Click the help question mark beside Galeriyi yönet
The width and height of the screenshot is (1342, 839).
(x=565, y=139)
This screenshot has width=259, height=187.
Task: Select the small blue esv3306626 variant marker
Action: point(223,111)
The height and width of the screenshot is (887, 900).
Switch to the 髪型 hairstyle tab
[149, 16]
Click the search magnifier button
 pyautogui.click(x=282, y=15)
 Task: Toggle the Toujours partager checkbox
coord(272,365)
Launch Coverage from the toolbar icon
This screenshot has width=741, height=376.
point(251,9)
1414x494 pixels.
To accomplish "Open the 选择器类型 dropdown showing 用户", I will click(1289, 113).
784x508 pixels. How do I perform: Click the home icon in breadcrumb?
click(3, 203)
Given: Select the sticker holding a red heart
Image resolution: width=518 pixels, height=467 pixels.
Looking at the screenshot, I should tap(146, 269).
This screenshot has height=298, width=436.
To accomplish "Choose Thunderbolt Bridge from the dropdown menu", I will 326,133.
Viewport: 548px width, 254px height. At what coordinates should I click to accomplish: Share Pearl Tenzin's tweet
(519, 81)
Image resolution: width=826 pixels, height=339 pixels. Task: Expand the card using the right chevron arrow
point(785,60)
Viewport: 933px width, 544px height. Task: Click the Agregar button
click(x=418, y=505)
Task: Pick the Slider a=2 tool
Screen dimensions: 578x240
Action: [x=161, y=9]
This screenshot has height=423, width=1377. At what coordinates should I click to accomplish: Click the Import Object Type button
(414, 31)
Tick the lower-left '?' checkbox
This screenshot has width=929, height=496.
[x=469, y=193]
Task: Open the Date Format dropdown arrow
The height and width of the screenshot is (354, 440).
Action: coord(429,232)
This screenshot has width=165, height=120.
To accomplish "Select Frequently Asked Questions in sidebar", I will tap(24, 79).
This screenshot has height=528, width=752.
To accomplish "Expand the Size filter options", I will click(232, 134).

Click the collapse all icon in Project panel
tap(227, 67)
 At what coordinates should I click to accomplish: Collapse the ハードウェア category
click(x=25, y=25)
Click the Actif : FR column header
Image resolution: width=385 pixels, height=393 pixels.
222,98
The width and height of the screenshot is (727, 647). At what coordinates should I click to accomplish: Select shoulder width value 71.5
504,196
= = =
■ PROBLEM DESCRIPTION: Please copy each entry. Leave nothing out.

■ RESULT OF THE TASK:
Click the help question mark beside Galeriyi yönet
The width and height of the screenshot is (1342, 839).
(x=565, y=139)
This screenshot has width=259, height=187.
Task: Select the small blue esv3306626 variant marker
Action: point(223,111)
The height and width of the screenshot is (887, 900).
Switch to the 髪型 hairstyle tab
[149, 16]
Click the search magnifier button
 pyautogui.click(x=282, y=15)
 Task: Toggle the Toujours partager checkbox
coord(272,365)
Launch Coverage from the toolbar icon
This screenshot has width=741, height=376.
point(251,9)
1414x494 pixels.
To accomplish "Open the 选择器类型 dropdown showing 用户", I will click(1289, 113).
784x508 pixels. How do I perform: Click the home icon in breadcrumb?
click(3, 203)
Given: Select the sticker holding a red heart
Image resolution: width=518 pixels, height=467 pixels.
Looking at the screenshot, I should tap(146, 269).
This screenshot has height=298, width=436.
To accomplish "Choose Thunderbolt Bridge from the dropdown menu", I will 326,133.
Viewport: 548px width, 254px height. At what coordinates should I click to accomplish: Share Pearl Tenzin's tweet
(519, 81)
Image resolution: width=826 pixels, height=339 pixels. Task: Expand the card using the right chevron arrow
point(785,60)
Viewport: 933px width, 544px height. Task: Click the Agregar button
click(x=418, y=505)
Task: Pick the Slider a=2 tool
Screen dimensions: 578x240
Action: [x=161, y=9]
This screenshot has height=423, width=1377. At what coordinates should I click to accomplish: Click the Import Object Type button
(414, 31)
Tick the lower-left '?' checkbox
This screenshot has width=929, height=496.
[x=469, y=193]
Task: Open the Date Format dropdown arrow
The height and width of the screenshot is (354, 440).
Action: coord(429,232)
This screenshot has width=165, height=120.
To accomplish "Select Frequently Asked Questions in sidebar", I will tap(24, 79).
This screenshot has height=528, width=752.
To accomplish "Expand the Size filter options", I will click(232, 134).

Click the collapse all icon in Project panel
tap(227, 67)
 At what coordinates should I click to accomplish: Collapse the ハードウェア category
click(x=25, y=25)
Click the Actif : FR column header
Image resolution: width=385 pixels, height=393 pixels.
222,98
The width and height of the screenshot is (727, 647). At what coordinates should I click to accomplish: Select shoulder width value 71.5
504,196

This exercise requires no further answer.